Govt concedes LNG-based electricity to cost Rs51.42 per unit this fiscal year, followed by furnace oil at Rs48.56
• Hydropower remains cheapest source at Rs6.94
ISLAMABAD:In another blow for inflation-weary Pakistanis, the electricity prices are likely to go up from today as the power tariff will be jacked up to Rs30 per unit.
The government has formally acknowledged that imported liquefied natural gas (LNG) has become the most expensive fuel for power generation in the country, even surpassing furnace oil for whose replacement the multibillion-dollar LNG infrastructure was set up in the first place almost a decade ago.
In a major decision setting the reference power-purchase tariff for each month of the current fiscal year, the National Electric Power Regulatory Authority (Nepra) has only reinforced that hydropower, at Rs6.94 per unit, remains the cheapest source of electricity supply to the national grid.

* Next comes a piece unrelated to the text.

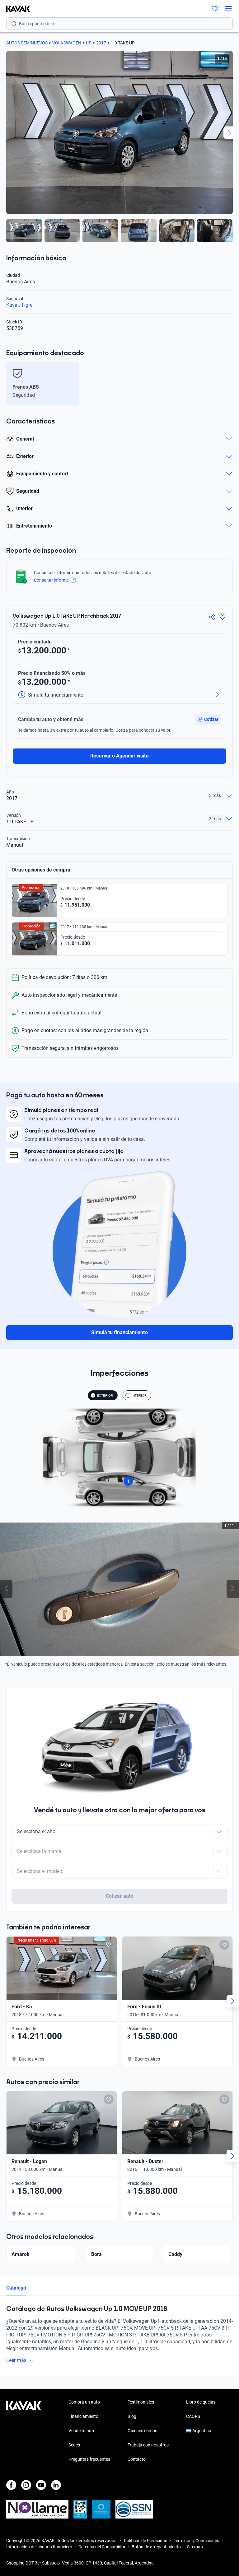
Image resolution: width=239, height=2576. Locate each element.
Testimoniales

This is way cheaper than the Rs51.42 per unit cost of power produced from imported LNG, which is regasified before being used as a fuel. It is followed by furnace oil-based power generation, projected at Rs48.56 per unit.
Most of the power generation capacity contracted by the PML-N government in its previous tenure (2013-18) that has come on line so far pertained to regasified liquefied natural gas (RLNG) and coal.
Also, the power regulator, which operates under the cabinet division, has put on record that the key factor behind the skyrocketing electricity prices is fixed capacity charges — 71pc of the total cost — that also involves exchange rate losses, while energy cost is around 29pc of the total power-purchase price.
This is despite the fact that a major chunk — 63pc — of the total power supply in the country is based on domestic resources.
Determining the reference power-purchase price is of utmost importance, according to the regulator, as it is a direct pass-through to consumers and accounts for a major (90pc) component of the consumer-end tariff. All future monthly fuel charge adjustments (FCAs) and quarterly adjustments (QTAs) are worked out based on the projected notified power-purchase price references.